*Try it*: One number should be the full reply: how many lines of the material below contain "Select".

*Information*:

↓

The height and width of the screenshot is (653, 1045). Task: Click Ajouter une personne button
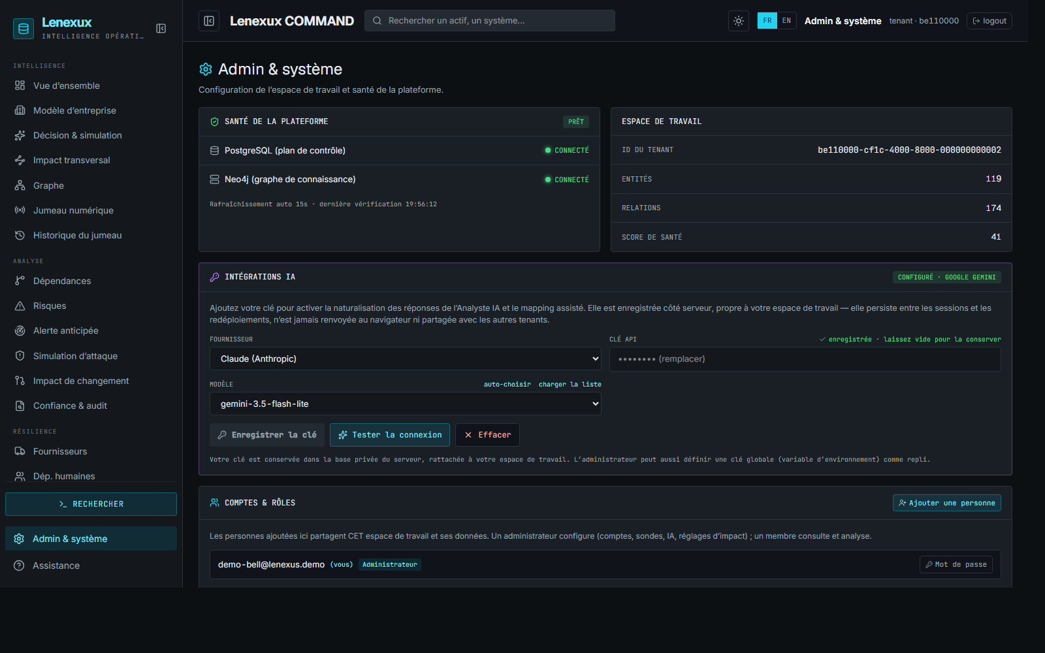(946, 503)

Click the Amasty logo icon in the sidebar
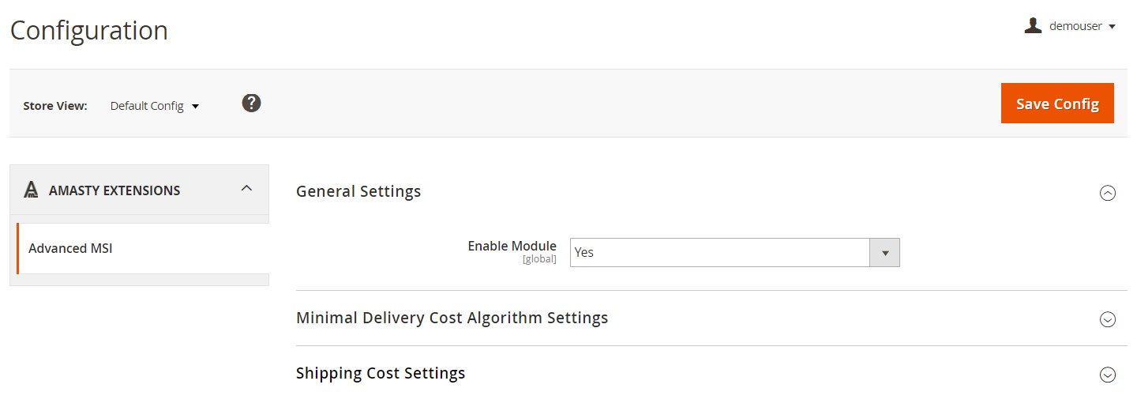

↑
↓

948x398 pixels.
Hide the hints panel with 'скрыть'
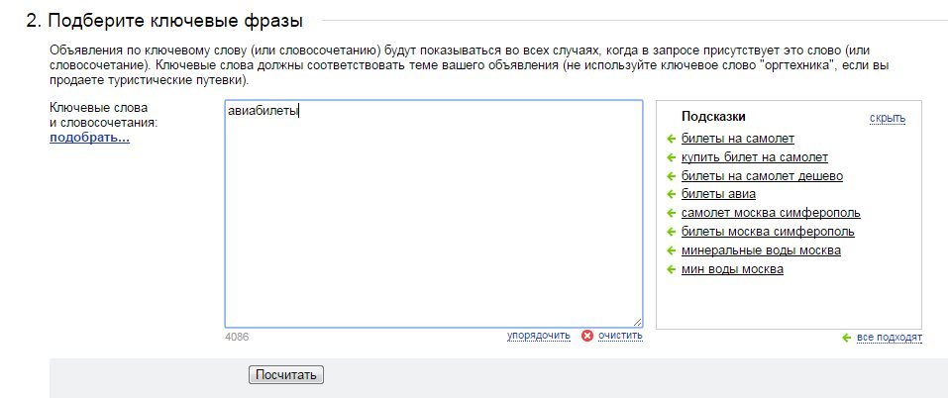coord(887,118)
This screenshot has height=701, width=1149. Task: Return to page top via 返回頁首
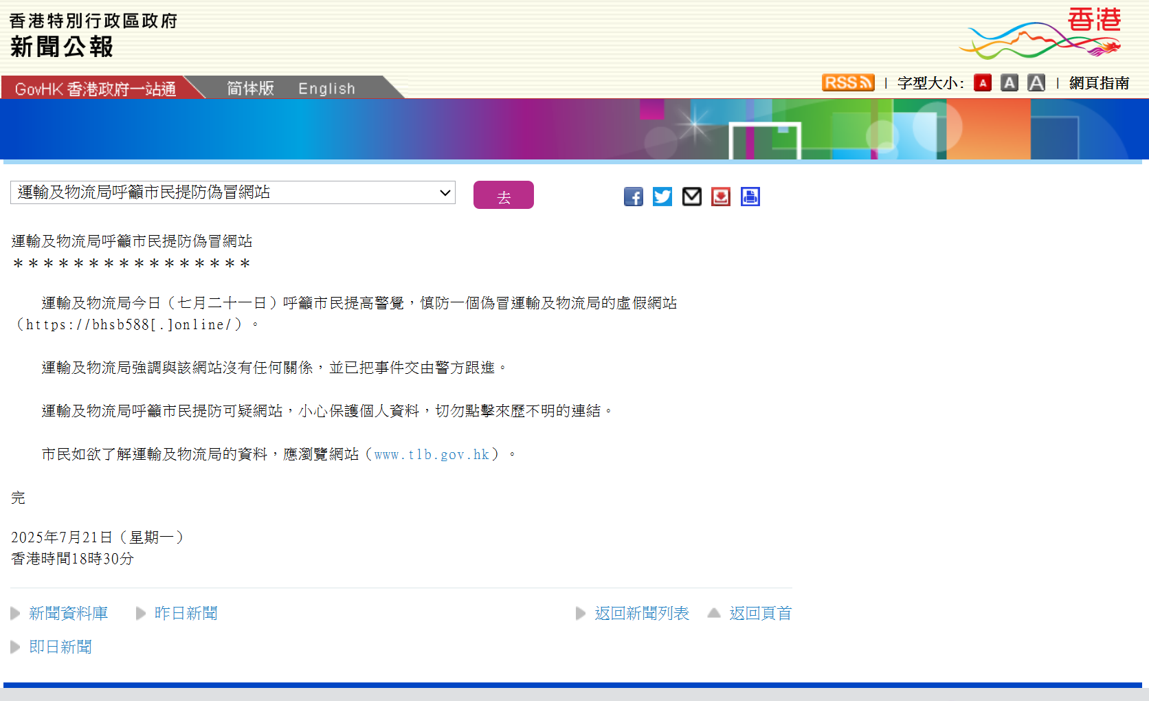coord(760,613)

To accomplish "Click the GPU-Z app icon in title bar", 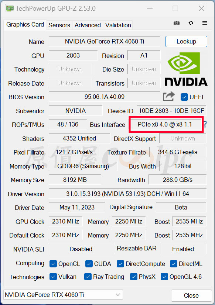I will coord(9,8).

↑
↓

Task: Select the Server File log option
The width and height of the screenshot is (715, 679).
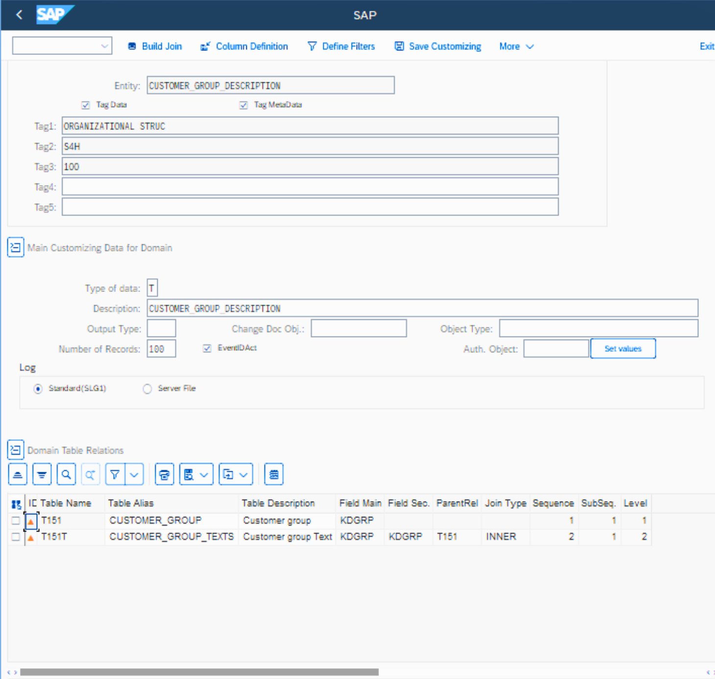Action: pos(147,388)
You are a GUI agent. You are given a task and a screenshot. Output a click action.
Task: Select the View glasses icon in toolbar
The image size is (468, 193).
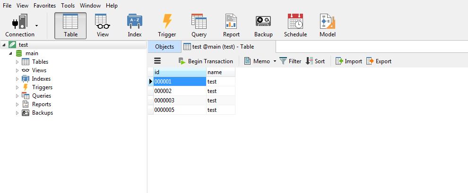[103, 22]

↑

*Result*: 2